Tuesday, October 17, 2006
I don't believe in big bad sports curses, the kind that are supposed to explain decades of losses. I do, however, believe I may be a jinx. True fact: Of all the Rangers games that I'd been to with Dollie (quite a few), only one was a win. And we'd gone with two other friends (shout out Sarah and Laurie!) to that game, so it doesn't even count.
Another true fact: I have tickets to 21 games this season. Now you don't want to miss games, but you also don't want to put your team in a bad spot. Well, the worries are over. They won last night, and we were there. It was a joy, a dream, a delight.
But what is up with the talking? Last week, there was a dude behind us going over all the merchandising for "V." Dollie: I thought I'd learned everything I need to know about "V" in a 1983 TV Guide. This week, some guy (same guy? no idea) kept talking about the history of Canadians in hockey. And there are a lot of Canadians in hockey. Also, he called Lindros by just Eric. As in "Eric is doing really well down in Dallas." Um, you're a lady. In all my years of Lindros love and lust, never once did I call him Eric. Even when I was practicing my vows. Come on.

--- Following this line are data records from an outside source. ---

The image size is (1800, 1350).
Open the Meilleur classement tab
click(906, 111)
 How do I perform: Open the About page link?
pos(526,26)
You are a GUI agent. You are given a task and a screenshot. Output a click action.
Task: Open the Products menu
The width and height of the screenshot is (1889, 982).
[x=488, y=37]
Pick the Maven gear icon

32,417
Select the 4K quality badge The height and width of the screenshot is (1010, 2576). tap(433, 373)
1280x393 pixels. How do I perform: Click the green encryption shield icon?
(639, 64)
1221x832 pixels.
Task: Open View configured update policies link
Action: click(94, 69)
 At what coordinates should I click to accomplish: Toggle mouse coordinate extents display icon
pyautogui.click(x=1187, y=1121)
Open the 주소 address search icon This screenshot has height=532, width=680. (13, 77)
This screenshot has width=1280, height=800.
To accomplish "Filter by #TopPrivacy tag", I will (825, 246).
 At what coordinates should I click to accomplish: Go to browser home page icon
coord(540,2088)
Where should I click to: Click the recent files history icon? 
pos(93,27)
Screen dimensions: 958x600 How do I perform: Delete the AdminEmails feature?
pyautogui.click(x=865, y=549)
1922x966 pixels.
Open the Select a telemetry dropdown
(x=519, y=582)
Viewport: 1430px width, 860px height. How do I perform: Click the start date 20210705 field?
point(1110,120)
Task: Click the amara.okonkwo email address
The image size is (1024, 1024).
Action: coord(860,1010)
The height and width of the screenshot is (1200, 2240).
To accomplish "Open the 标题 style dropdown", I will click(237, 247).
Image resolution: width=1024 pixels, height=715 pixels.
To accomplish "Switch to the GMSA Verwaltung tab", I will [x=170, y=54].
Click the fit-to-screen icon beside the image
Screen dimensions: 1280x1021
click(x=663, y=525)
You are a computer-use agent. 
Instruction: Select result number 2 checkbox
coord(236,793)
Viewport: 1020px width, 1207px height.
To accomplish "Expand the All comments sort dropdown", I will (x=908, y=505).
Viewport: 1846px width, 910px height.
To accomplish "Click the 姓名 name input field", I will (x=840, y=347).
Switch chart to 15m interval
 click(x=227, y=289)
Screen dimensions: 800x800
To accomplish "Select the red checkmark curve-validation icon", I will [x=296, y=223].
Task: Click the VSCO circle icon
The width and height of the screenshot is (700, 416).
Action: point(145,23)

Speaking of that guy being a lady at a hockey game — and me not being a lady at a hockey game (surely I am a lady at all other times) — I coined the new go-to Hate the Devils phrase. It is (drumroll) "SUCK IT, MARTY!" Though it is especially glorious being shouted through MSG, it can work for any team. Try it out. When your man scores on Brodeur, let it ring through the arena (or your home). It's such a good feeling.
Monday, October 16, 2006
Another hockey night tomorrow. Wish us luck. Please. It's the Devils, and I just can't stand all the New Jersey fans in the stands. Punches may be thrown. I am a sore loser.
Thursday, October 12, 2006
I just saw the single most disturbing commercial ever. All you need to know is this quote:
Honey, why is Peter Forsberg in our bed?